### TASK PROMPT
Reproduce everything from the line containing "The image size" down to the line containing "Viewport: 690px width, 594px height. 85,532", including both of those lines, without changing anything.

### GIVEN ENTRIES
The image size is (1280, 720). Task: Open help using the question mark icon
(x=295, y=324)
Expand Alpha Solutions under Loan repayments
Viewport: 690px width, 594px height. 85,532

---

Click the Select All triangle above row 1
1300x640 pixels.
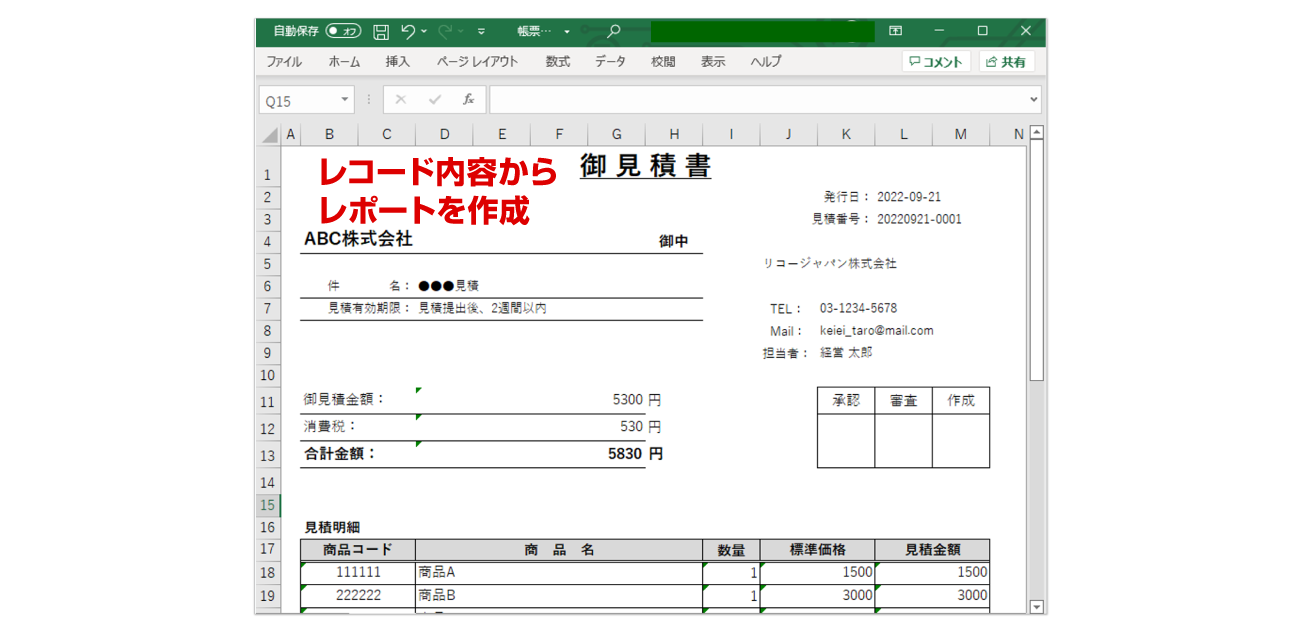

### RESULT OF THE EXERCISE
The image size is (1280, 720). Task: Open help using the question mark icon
(x=295, y=324)
Expand Alpha Solutions under Loan repayments
Viewport: 690px width, 594px height. 85,532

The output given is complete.